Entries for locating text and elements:
================
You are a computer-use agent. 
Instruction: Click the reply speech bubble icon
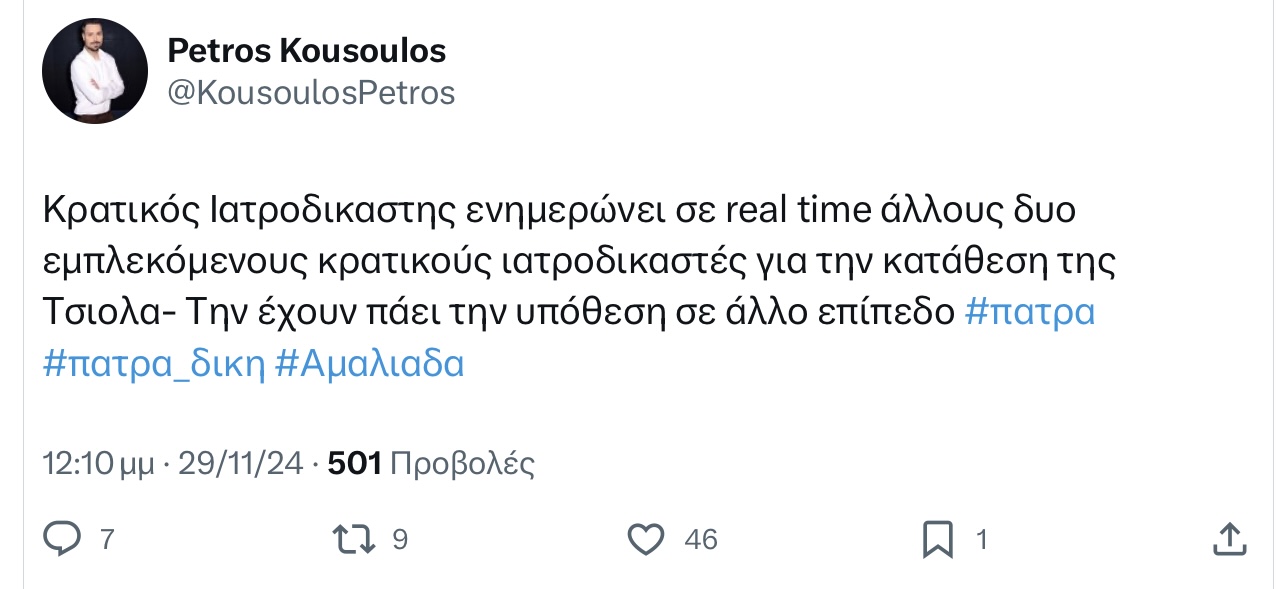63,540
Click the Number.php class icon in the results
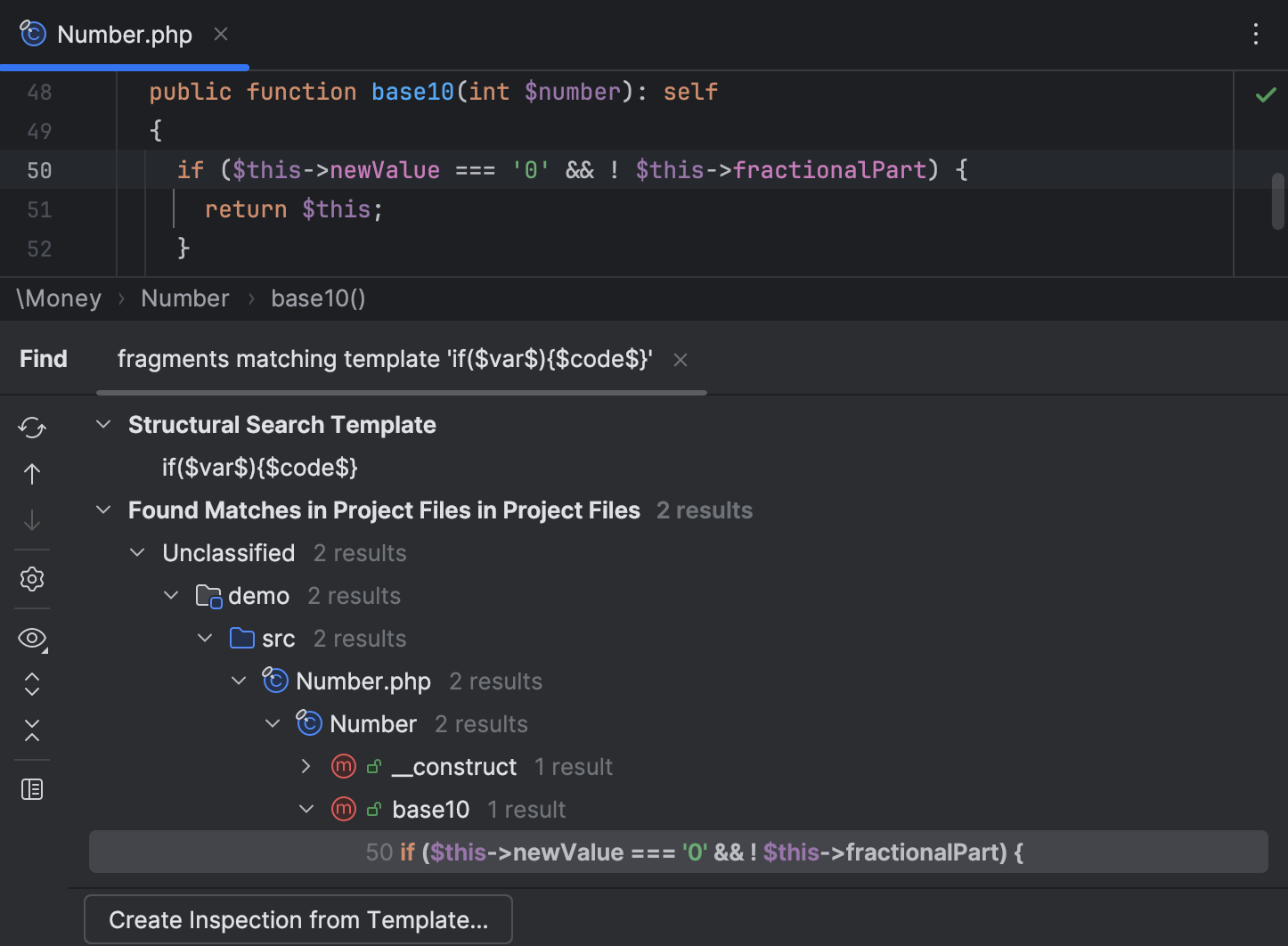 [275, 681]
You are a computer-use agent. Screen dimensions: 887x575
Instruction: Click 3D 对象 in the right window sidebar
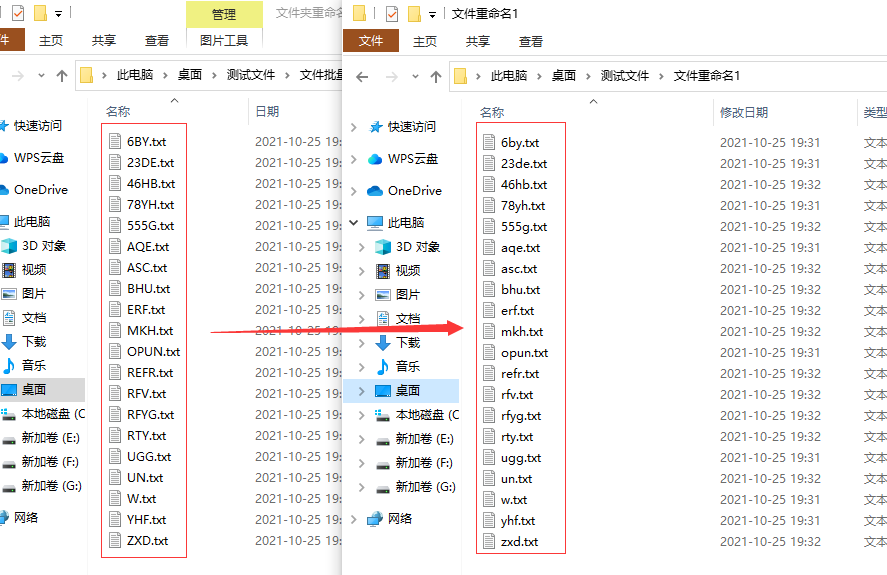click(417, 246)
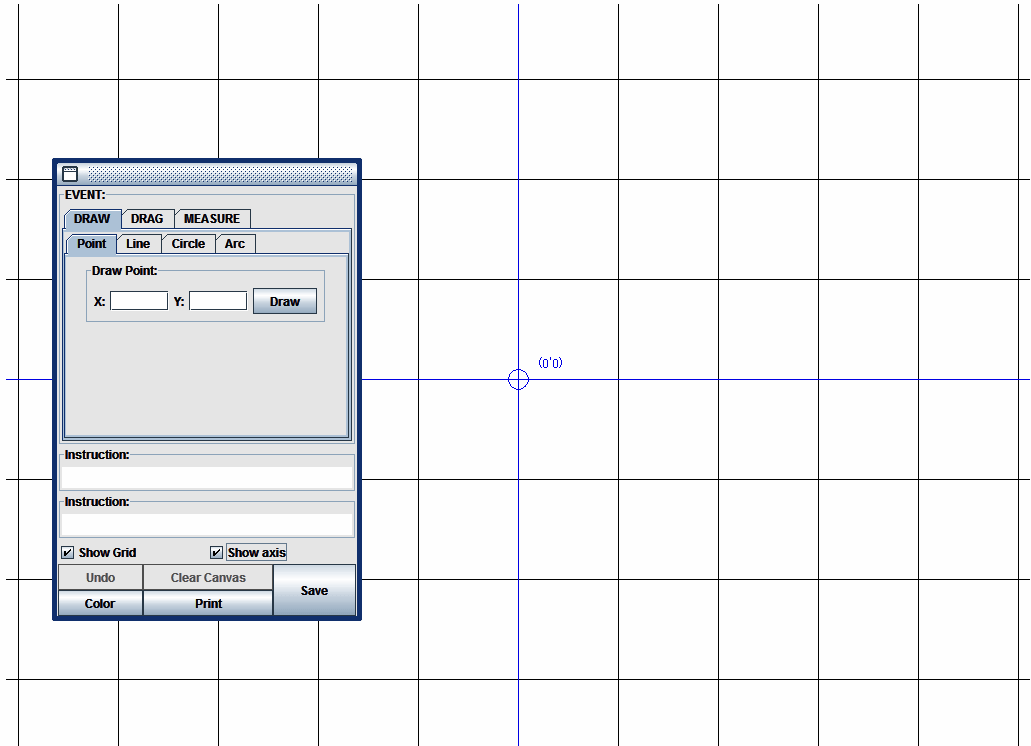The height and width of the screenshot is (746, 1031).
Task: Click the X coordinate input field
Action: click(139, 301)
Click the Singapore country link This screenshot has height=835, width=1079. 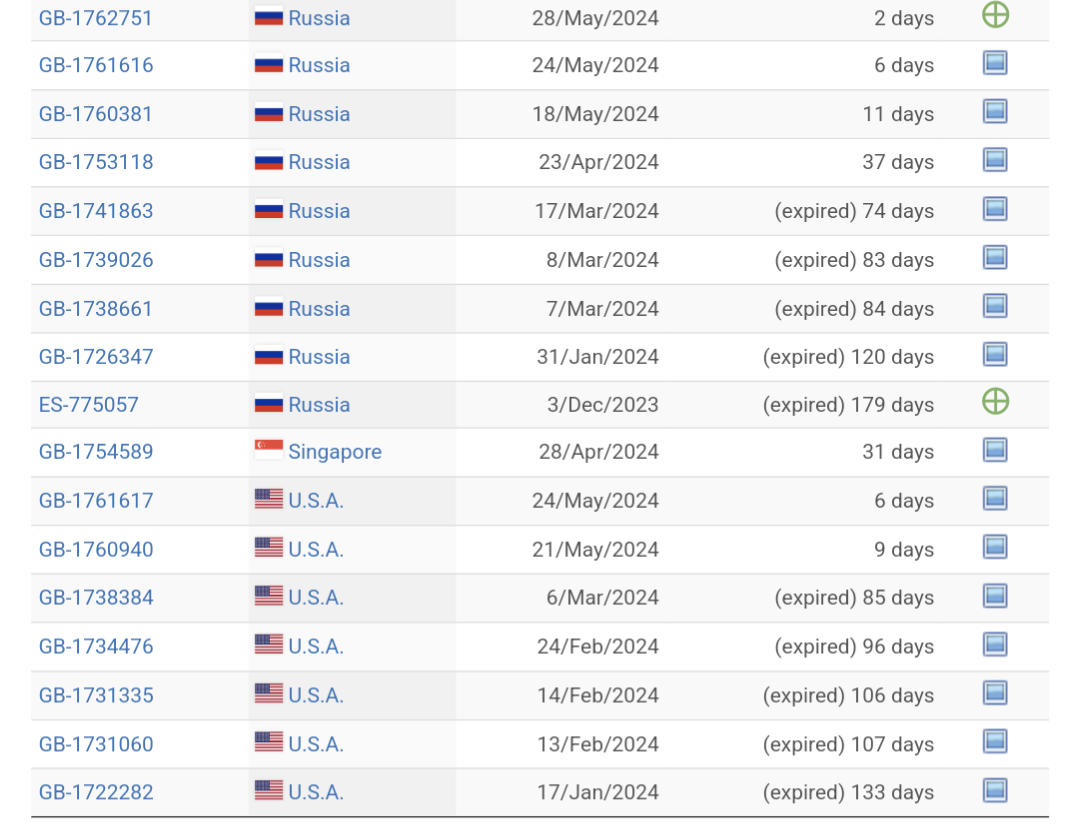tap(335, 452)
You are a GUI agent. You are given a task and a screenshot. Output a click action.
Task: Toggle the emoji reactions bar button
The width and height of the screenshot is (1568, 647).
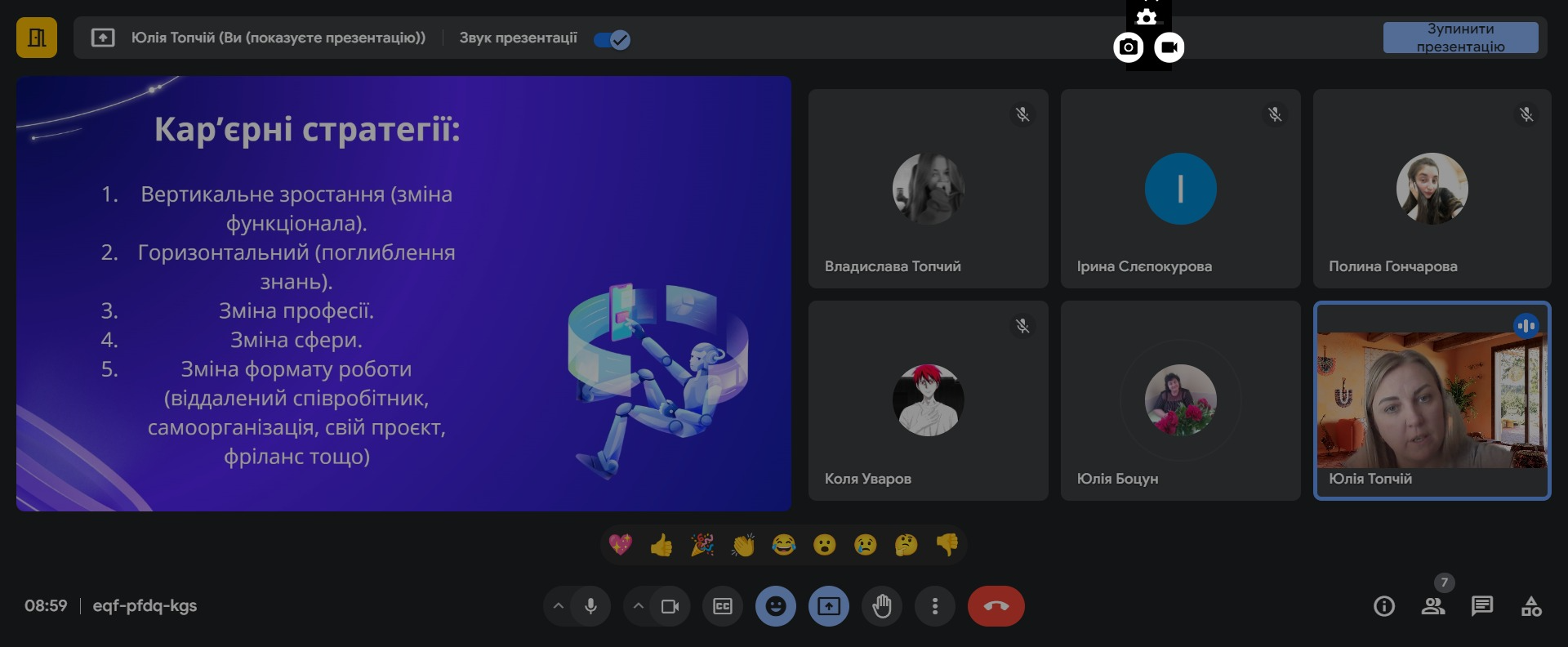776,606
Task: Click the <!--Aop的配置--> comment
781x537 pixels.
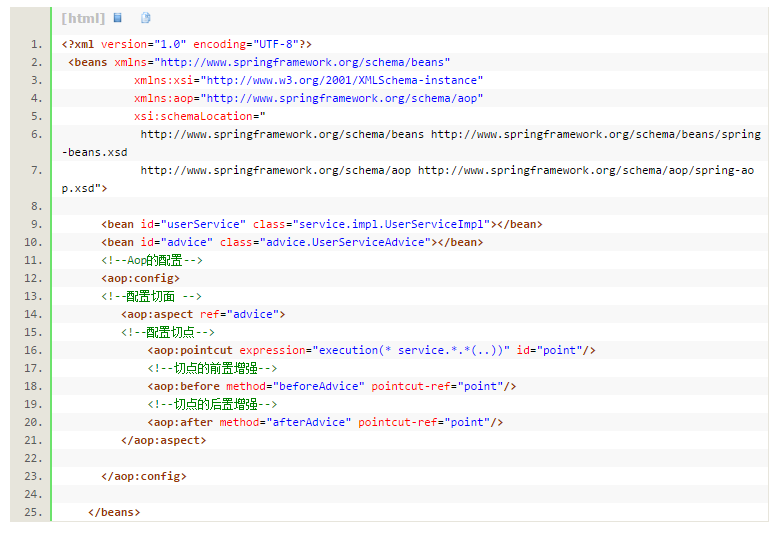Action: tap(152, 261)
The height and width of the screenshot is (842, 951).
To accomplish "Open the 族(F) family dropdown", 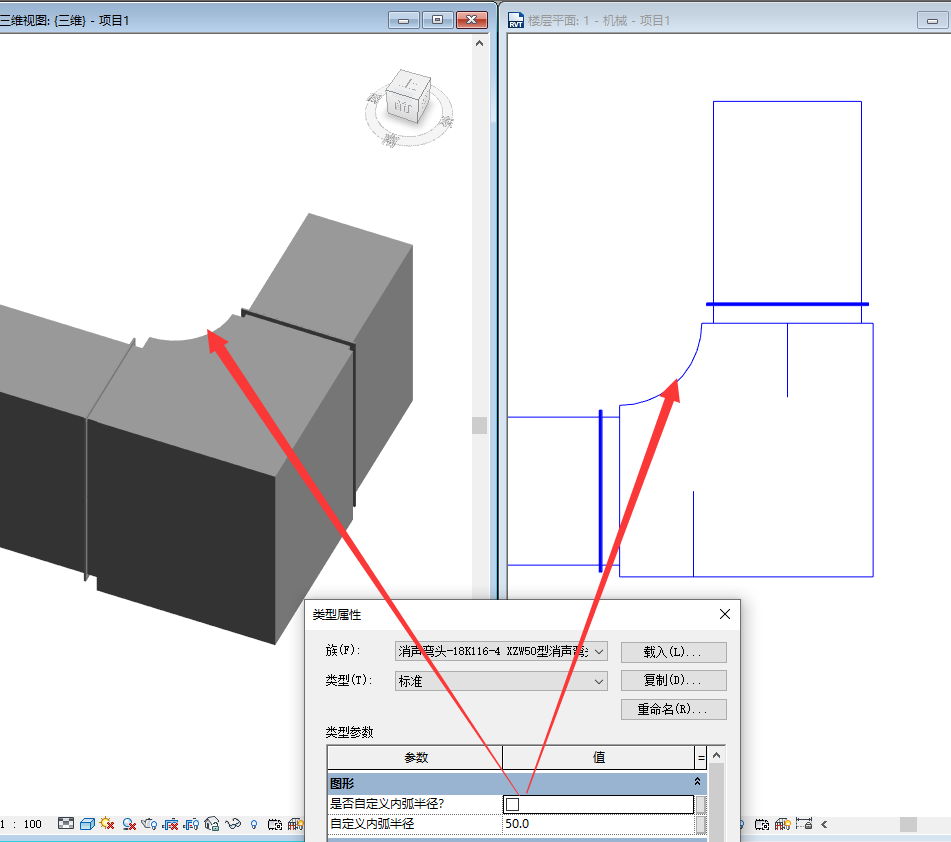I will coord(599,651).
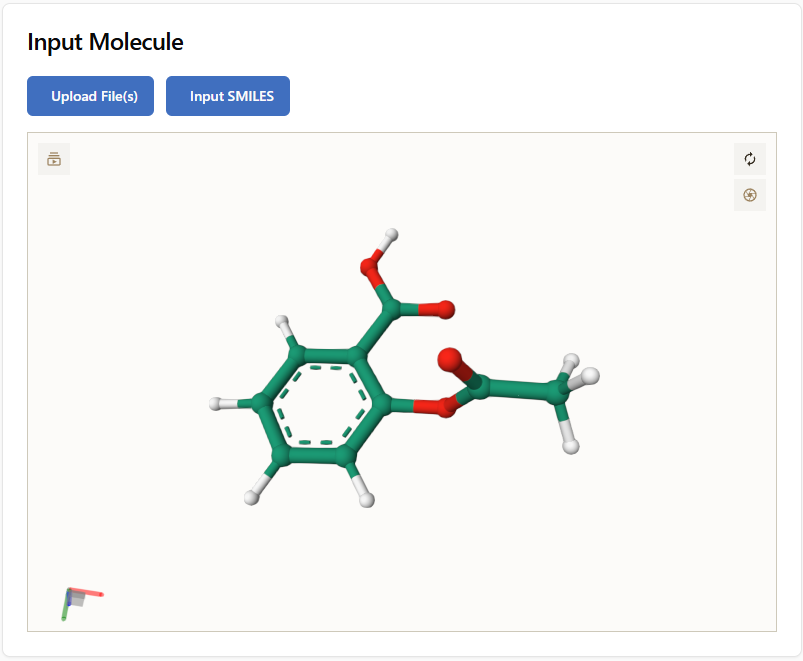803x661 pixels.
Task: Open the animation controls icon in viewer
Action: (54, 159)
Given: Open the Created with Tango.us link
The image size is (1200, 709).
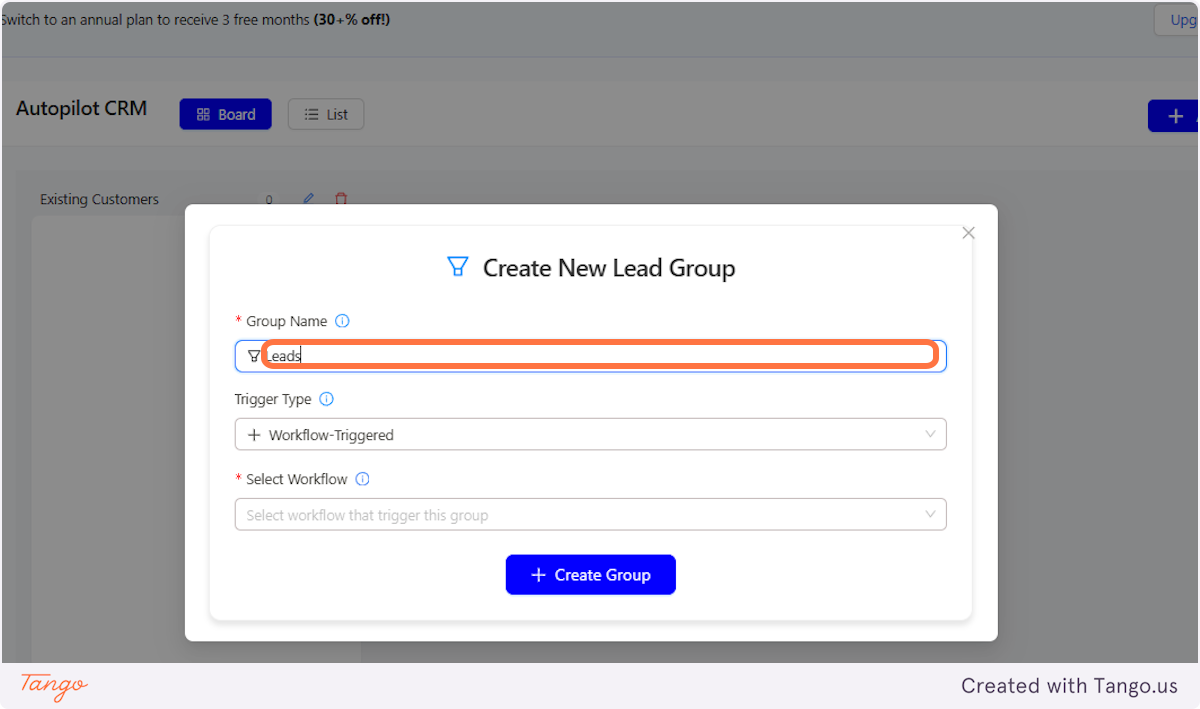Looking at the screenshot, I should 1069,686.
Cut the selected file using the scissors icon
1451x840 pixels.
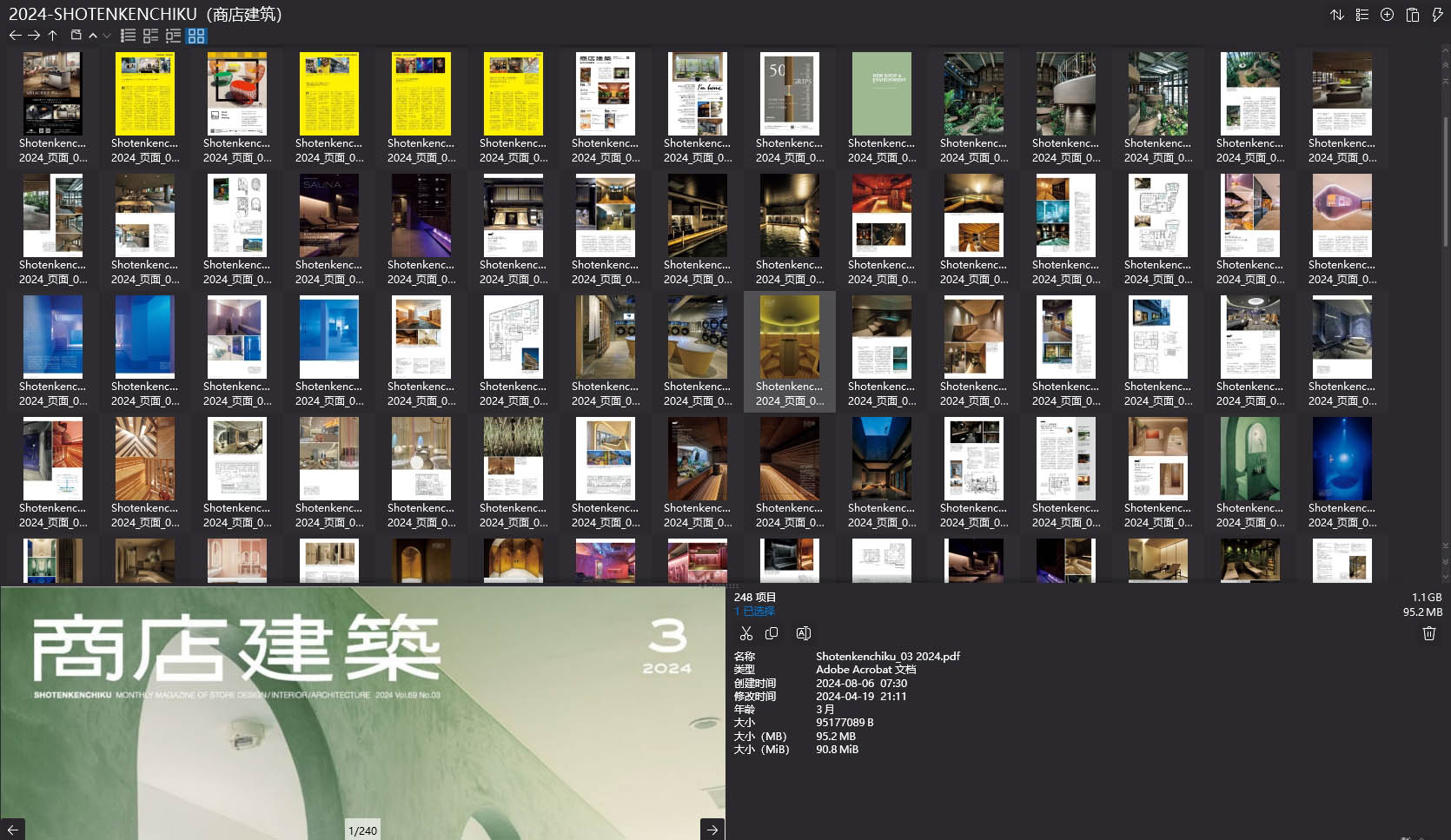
================
- [CHALLENGE]: Substitute "shears" for "scissors" in the part of the material that opens with the line containing "Given: Open the Created with Tango.us link" and closes at the end of the material. Reproduce that part with nothing else changed, and leave the pictures out.

- [CORRECT RESPONSE]:
Given: Open the Created with Tango.us link
The image size is (1200, 709).
Looking at the screenshot, I should 1069,686.
Cut the selected file using the shears icon
1451x840 pixels.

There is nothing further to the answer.